DOCUMENT SECTION -
* * *
Every diet has a Boogeyman.
The Atkins Diet Boogeyman is carbohydrates in any form. According to Atkins, carbohydrates are to be avoided or minimized regardless of their source. During the weight-loss phase, a dieter’s overall carbohydrate intake is so restricted that it effectively forbids all high-carbohydrate foods, including breads and pastas, beans, peas and fresh fruit. And, of course, alcohol. Alcohol is to be avoided during the initial phase and minimized thereafter. To be fair, Dr. Atkins animosity towards alcohol was based solely on the carbohydrate count. When Dr. Atkins looked at a pint of Guinness Stout, he saw 20 net carbs. To put that in Atkins Diet perspective, you can eat a full pound of foie gras and consume fewer carbs than you would in a single pint of Guinness.
Weight Watchers warns constantly about the danger of over eating; large portions are, without a doubt, their Boogeyman. Weight Watchers allows dieter to eat anything they want as long as they don’t eat very much of it. The problem is that the typical serving size we have come to expect is two to three times larger than the portion Weight Watchers demands. As a result, Weight Watchers spends in inordinate amount of time warning members of the danger of eating large portions. To Weight Watchers, the whole world is conspiring to keep you over-served. They would almost have you believe in the existence of a shadow organization, like the Illuminati, which will not rest until every single person on the planet shops at the Big & Tall Store.
South Beach targets sugar; they use the term “high-glycemic index foods,” but what they mean is that their Bogeyman is sugar. Some people get confused because they view starchy foods as different from sweet foods. According to South Beach, they are one and the same. For the record, we agree completely with this basic philosophy. However, South Beach’s definition of sugar includes alcohol. South Beach forbids all drinking in the first two weeks of the diet and greatly restricts drinking thereafter. The prohibition of alcohol forces us to give it a veto.
Jenny Craig’s Boogeyman is any food not frozen, packaged into a cardboard box and sold by them directly. The kindest interpretation is that by supplying dieters with nearly all of their calories, Ms. Craig is able to control their caloric intake and thus their weight loss. It is equally possible that Ms. Craig is operating in conspiracy with the packaging and microwave industries, or that she simply did the math and realized that selling people every morsel of food that passes their lips is a very profitable business model. Whatever the truth turns out to be, Jenny Craig has made it clear that her Boogeyman is any food that does not bear her logo and cannot be neatly stacked into a tower like children’s wooden blocks.
Drink Your Carbs is no exception. Our Boogeyman is Mixers.
Take The Pledge: No More Mixers.
When people first hear about Drink Your Carbs, they tend to get very excited. The idea that it is possible to diet without eliminating alcohol is so revolutionary that it can inspire a temporary insanity. This is particularly true when starting out on the diet. We’ve seen perfectly well-adjusted people happily turn away the breadbasket, swap out the side of potatoes for steamed veggies, and simultaneously undo all that good work by gulping down 500 calories of banana daiquiri.
* * *
REQUIREMENTS -
1) In the piece on diet Boogeymen, how many net carbs did Dr. Atkins see in a pint of Guinness Stout?
2) Continue the piece on diet Boogeymen, starting right after its final sentence.

DATA -
* * *
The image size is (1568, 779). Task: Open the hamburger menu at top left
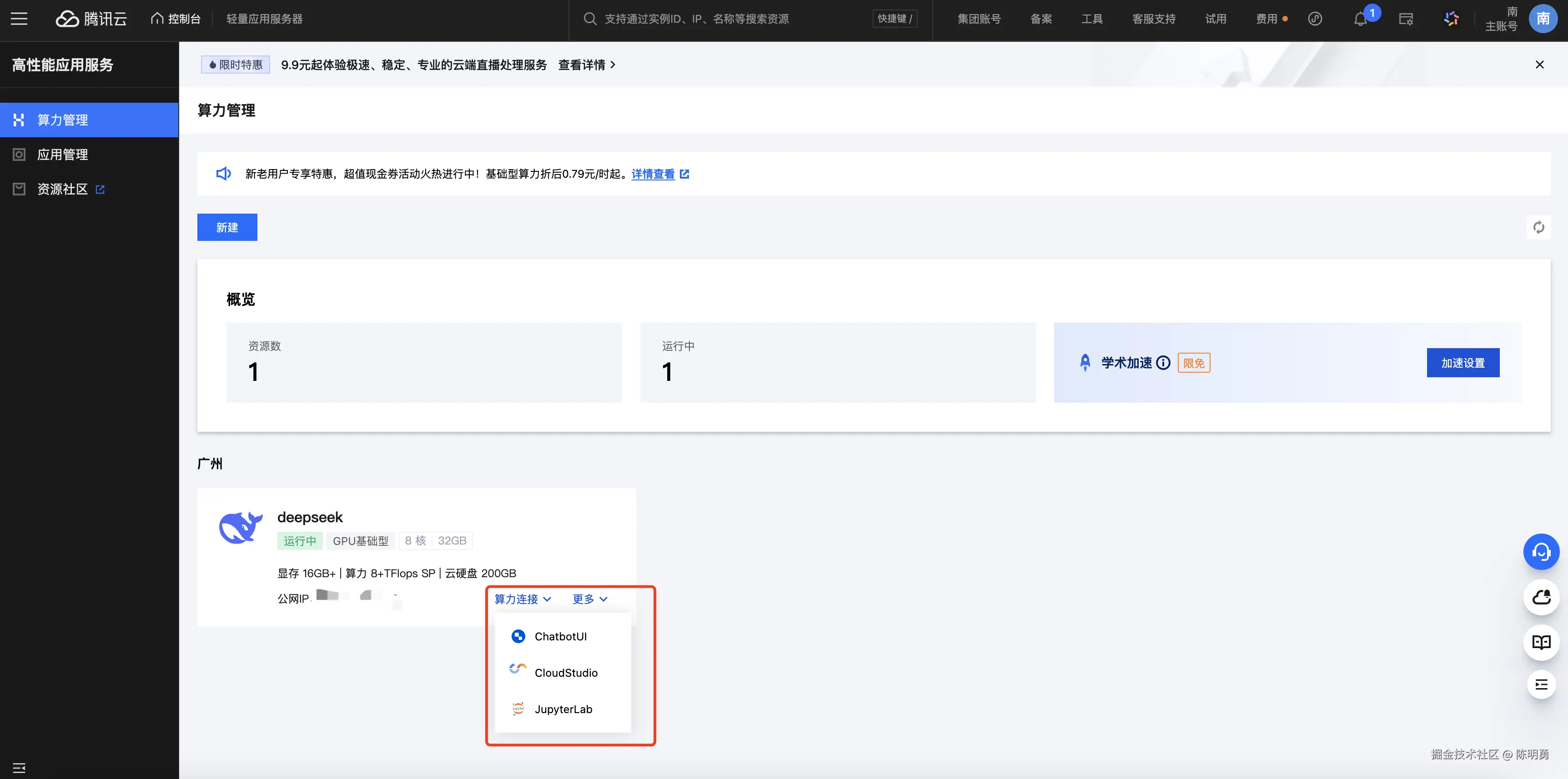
* * *
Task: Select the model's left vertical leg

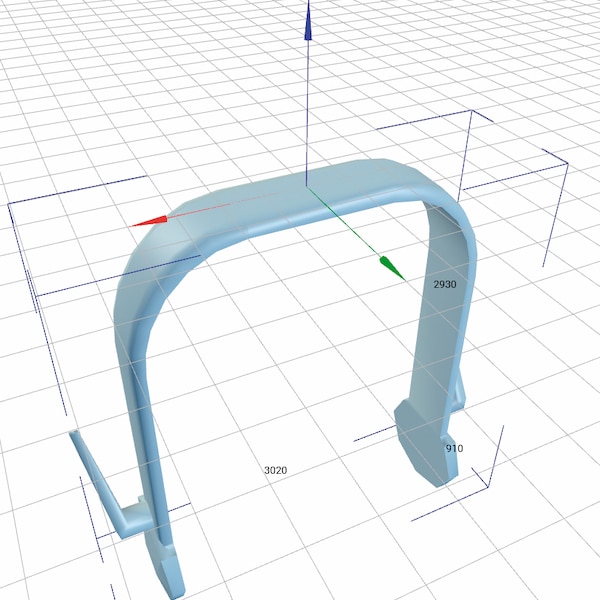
* * *
ANSWERS TO THE PROBLEMS -
1) 20 net carbs.

2)
Before you kick back and celebrate your new diet with a mudslide and/or a couple of Margaritas, there is some bad news. As a devotee to Drink Your Carbs, there are some drinks you can simply no longer drink. The even worse news is that it’s not a small list. Most of the drinks on the “Specialty Drinks” list at your local Applebee’s clone are off limits. As are most liqueurs, flavored malt beverages and sweet wines. The reason comes back to, once again, calories in and calories out.
Fact: All alcohol is NOT created equal.
Mixers can turn a 69-calorie shot of Patron Silver tequila into a 380-calorie frozen strawberry margarita.
Without mixers, the 500-calorie pina colada or 550-calorie mudslide would not be possible. You would have to drink a pint glass filled with rum to come close to those caloric numbers.
Transforming a glass of red wine into Sangria adds between 50 to 100 calories in juice and sweet brandy.
Two tablespoons of simple syrup mixed into to your drink increases your calorie intake by roughly the same amount as if you were to dump six packets of white, granulated sugar directly onto your dinner.
Note: If you research the calories in mixed drinks you are likely to find numbers to be roughly half of the numbers we cite. The reason is that most mixed drink recipes are calculated to a serving size of four to 4.5 ounces. Unless you deliberately insult the bartender, you will never be served a drink this small. Most bars deliver fruity drinks that average six to 12 ounces. Some bars use pint glasses that clock in at 16 ounces. Trader Vic’s, a West Coast Tiki Bar made famous by Warren Zevon, serves some of their fruitiest drinks in a “Tiki Bowl” which is the size of a fishbowl and likely contains more calories than a large man should consume in a day.
Pre-bottled, syrupy-sweet cocktail mixers, such as Grenadine, Rosie’s Lime and Dyed-Green Margarita mix should be avoided as a matter of course. If it has been dyed a primary color or has a pirate on the label, you probably don’t want to drink it and it certainly won’t adhere to Drink Your Carbs. Mixers that advertise themselves as “lower calories” are no better. Even small amounts of added sugars should be avoided. They may seem insignificant in a single drink, but as a habit they add up to an enormous calories load over the course of weeks and months. Ten extra calories a day translates to over 3,500 additional calories in a year. According to some experts, 3,500 calories is the magic number that will add a pound of fat to the average person’s frame. Whether or not this turns out to be true—diet advice from the PhD crowd changes hourly—it is a good idea to avoid adding calories where none are needed. It takes some time for your palate to adjust, but you will learn to enjoy savory cocktails or, better yet, your drinks straight-up.
Tonic water is less obvious, but equally problematic. A can of tonic water adds around 125 calories to your drink. A can of pre-made Bloody Mary mix rings in at around 80 calories even though it purports to be all vegetables. Both of these choices are superior to a rum and Coke, but neither is a good choice for the drinker who is trying to cut enough calories to lose weight. Remember, there is no magic formula to Drink Your Carbs. The goal is to cut calories without eliminating alcohol. Eliminating mixers is the easiest and fastest way.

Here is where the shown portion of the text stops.